Alekseyev Central Hydrofoil Design Bureau
- Type: Joint-stock company
- Founded: 1951
- Headquarters: Nizhniy Novgorod, Russia
- Website: www.ckbspk.ru

= Alekseyev Central Hydrofoil Design Bureau =

Aviation company based in Nizhniy Novgorod, Russia

Alekseyev Central Hydrofoil Design Bureau (Конструкторское бюро Алексеева) is a company based in Nizhniy Novgorod, Russia. It was named after Rostislav Alexeyev.

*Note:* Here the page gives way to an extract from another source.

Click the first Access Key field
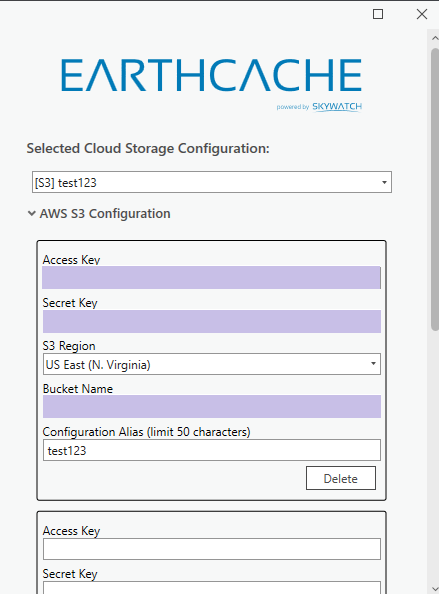pyautogui.click(x=211, y=277)
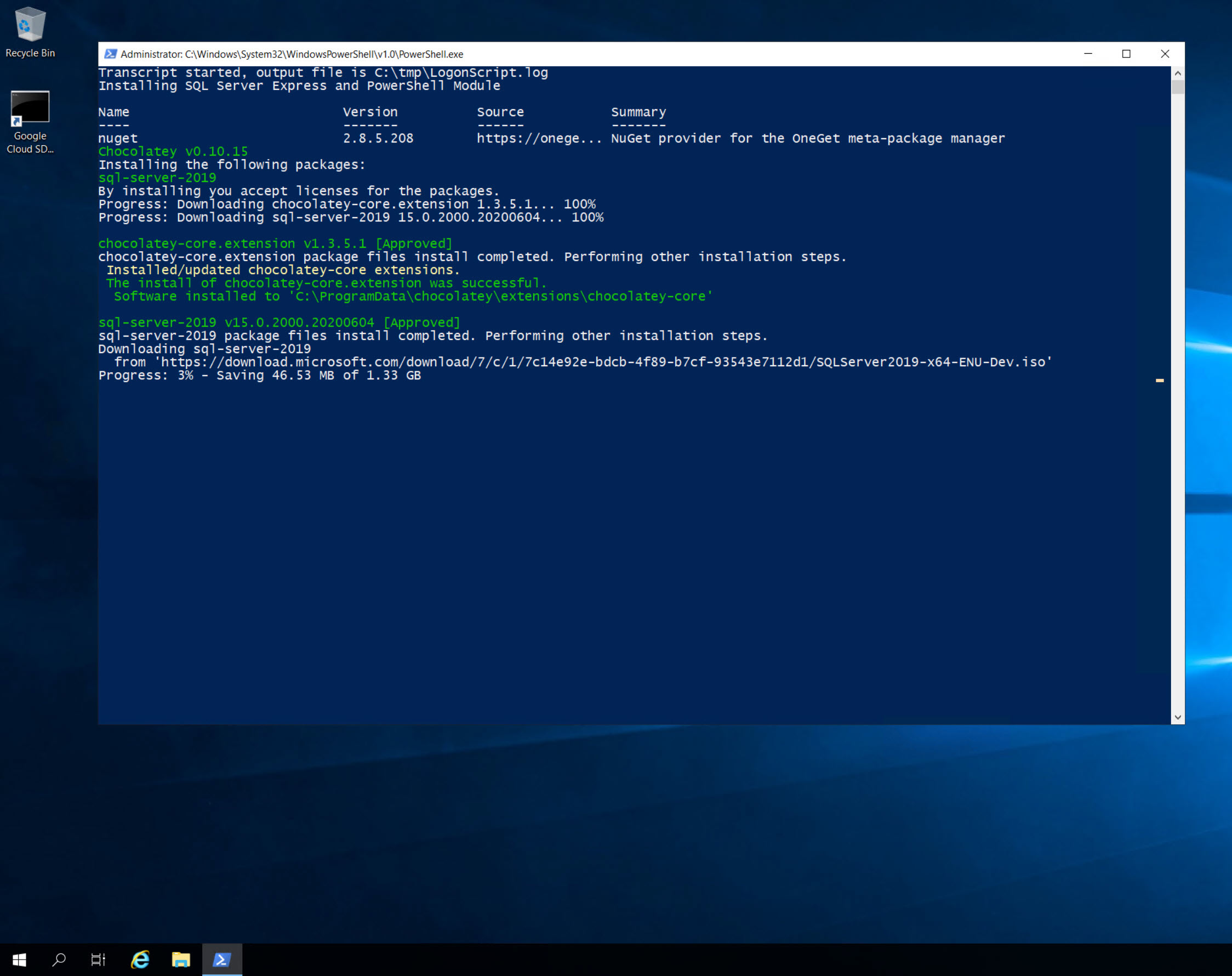Image resolution: width=1232 pixels, height=976 pixels.
Task: Launch Internet Explorer from taskbar
Action: [x=140, y=960]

This design bureau has been designing hydrofoils, air cushion craft, and air cavity vessels for many years. It designed and manufactured several designs for wing-in-ground-effect vehicles, including the 400-ton Lun-class ekranoplan, 140-ton A-90 Orlyonok, and 20-ton Utka. The company also designed Spasatel and Lun-class ekranoplan.

== Projects ==
=== А-080-752 ===
А-080-752 for a passenger ekranoplan with a maximum takeoff weight of 100 metric tons and a payload of 20 metric tons over 5000 km.

=== А-300-538 ===
А-300-538 for a double decker ekranoplan with a maximum takeoff weight of 350 metric tons and a payload of 64 metric tons or 550 passengers over 3000 km.